Among these entries, count the lines containing the word "computer" and answer with only the number.

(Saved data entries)
*** Block opens ***

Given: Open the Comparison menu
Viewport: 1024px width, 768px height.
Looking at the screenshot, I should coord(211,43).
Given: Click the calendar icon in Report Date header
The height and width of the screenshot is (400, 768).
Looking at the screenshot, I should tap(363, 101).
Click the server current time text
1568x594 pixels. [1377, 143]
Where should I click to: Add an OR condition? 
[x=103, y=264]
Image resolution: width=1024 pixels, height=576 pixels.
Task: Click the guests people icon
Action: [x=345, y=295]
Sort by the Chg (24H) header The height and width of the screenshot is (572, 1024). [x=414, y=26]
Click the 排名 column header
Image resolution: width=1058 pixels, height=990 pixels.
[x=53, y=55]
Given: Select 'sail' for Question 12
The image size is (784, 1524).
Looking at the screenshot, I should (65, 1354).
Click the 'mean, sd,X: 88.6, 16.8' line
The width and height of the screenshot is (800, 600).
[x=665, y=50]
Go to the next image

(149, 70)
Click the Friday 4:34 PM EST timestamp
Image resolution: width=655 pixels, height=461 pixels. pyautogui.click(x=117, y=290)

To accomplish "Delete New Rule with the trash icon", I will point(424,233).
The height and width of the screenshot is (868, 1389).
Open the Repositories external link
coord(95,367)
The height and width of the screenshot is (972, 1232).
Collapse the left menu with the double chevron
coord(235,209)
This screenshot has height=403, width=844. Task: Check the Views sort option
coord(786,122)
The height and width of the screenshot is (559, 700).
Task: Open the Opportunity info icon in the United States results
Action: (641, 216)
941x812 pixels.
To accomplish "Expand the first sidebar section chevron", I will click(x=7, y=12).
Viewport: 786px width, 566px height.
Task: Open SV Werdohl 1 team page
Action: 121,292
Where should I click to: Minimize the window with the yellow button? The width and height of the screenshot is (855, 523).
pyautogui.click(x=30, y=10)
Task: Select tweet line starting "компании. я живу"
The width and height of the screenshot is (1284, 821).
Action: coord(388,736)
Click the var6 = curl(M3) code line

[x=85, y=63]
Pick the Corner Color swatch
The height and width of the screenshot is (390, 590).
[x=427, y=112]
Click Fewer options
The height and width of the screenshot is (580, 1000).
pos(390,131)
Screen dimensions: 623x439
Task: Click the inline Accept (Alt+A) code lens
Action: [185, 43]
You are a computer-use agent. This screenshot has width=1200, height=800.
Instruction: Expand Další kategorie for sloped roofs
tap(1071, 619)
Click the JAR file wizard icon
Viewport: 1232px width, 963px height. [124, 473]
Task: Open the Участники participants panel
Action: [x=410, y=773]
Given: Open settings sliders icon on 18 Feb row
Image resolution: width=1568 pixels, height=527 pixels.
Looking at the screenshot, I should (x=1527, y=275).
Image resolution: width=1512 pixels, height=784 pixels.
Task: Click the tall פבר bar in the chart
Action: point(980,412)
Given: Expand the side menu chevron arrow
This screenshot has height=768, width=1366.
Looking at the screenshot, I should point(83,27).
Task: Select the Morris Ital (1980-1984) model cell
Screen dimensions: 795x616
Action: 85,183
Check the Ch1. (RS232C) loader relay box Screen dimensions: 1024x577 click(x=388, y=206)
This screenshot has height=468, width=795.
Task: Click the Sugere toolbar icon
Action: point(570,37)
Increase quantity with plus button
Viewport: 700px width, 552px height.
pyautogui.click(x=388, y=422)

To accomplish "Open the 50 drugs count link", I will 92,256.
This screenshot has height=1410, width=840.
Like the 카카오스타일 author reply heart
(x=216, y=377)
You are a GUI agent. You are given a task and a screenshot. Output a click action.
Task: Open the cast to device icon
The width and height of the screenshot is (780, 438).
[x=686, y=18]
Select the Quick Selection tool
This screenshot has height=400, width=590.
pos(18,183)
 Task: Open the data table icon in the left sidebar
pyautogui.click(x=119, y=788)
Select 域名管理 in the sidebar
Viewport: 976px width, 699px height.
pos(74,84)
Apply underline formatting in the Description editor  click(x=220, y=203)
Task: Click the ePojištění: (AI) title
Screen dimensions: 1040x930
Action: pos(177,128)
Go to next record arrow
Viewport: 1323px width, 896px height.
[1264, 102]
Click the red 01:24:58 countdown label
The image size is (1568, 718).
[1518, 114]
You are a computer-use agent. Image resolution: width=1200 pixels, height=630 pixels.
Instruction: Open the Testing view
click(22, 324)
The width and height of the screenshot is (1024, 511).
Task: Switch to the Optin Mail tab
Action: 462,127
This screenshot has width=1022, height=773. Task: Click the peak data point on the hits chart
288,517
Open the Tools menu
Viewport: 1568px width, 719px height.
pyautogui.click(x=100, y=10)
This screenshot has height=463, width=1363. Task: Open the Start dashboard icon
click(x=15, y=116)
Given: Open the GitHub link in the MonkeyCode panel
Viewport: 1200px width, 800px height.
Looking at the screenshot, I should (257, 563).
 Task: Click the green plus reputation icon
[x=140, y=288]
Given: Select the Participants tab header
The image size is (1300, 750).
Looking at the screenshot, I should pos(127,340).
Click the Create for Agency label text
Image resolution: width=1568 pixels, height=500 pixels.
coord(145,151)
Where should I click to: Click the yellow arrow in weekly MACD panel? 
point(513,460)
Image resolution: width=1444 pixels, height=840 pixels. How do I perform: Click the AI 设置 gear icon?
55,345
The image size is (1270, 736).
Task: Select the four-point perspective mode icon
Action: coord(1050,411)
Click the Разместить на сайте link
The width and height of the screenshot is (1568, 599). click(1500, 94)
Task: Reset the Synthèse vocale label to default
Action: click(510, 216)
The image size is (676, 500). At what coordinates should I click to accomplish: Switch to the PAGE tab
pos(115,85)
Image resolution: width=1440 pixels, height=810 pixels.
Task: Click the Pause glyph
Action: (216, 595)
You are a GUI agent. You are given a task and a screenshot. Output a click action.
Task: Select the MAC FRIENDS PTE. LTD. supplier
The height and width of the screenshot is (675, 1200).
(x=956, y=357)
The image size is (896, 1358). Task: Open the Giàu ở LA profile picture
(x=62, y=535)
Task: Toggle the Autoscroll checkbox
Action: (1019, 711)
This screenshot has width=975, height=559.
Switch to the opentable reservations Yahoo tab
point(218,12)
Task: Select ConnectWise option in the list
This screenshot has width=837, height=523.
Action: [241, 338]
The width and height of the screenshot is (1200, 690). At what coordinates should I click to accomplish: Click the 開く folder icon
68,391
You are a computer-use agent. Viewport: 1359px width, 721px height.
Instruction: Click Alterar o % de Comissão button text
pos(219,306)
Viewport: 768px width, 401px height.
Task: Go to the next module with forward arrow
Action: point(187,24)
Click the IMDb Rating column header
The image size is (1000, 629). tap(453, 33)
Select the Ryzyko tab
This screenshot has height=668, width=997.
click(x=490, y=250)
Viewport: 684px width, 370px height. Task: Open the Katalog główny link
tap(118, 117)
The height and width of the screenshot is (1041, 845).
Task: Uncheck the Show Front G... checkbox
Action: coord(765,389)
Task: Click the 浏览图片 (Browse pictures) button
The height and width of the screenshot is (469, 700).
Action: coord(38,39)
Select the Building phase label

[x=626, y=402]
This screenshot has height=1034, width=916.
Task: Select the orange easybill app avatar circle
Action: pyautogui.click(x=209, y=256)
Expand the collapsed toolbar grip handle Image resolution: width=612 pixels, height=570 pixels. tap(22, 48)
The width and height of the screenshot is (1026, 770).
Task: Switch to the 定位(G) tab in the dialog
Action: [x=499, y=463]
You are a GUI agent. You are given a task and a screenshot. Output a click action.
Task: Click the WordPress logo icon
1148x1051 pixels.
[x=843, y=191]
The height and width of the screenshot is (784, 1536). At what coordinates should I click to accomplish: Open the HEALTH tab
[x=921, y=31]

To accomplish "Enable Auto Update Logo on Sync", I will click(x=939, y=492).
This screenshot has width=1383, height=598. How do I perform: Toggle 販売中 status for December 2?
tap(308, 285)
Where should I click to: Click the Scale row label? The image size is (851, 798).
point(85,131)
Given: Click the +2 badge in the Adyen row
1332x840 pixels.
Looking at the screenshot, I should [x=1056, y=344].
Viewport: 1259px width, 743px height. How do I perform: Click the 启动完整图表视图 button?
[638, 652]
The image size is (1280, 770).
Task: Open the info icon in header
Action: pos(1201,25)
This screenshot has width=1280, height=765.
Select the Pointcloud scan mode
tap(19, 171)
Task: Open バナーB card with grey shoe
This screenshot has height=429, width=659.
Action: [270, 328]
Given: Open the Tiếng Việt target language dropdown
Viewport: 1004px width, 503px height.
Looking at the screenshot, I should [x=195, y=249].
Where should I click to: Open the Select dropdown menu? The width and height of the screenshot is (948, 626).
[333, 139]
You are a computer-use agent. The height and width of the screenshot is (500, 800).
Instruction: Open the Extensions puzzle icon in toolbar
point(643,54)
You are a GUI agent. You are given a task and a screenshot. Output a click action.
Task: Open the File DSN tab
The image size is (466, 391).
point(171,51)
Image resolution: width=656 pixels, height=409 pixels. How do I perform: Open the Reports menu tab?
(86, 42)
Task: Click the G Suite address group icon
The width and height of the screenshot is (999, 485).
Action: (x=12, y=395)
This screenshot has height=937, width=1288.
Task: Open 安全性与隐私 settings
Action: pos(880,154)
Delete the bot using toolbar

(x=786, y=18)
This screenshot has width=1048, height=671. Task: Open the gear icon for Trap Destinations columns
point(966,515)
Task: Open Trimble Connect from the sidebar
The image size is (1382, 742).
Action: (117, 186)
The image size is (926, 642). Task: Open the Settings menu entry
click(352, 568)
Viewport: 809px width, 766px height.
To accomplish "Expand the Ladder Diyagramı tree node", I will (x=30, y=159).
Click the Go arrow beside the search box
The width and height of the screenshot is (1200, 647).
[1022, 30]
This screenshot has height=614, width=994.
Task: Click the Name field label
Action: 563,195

*** Block closes ***

*Answer space*
4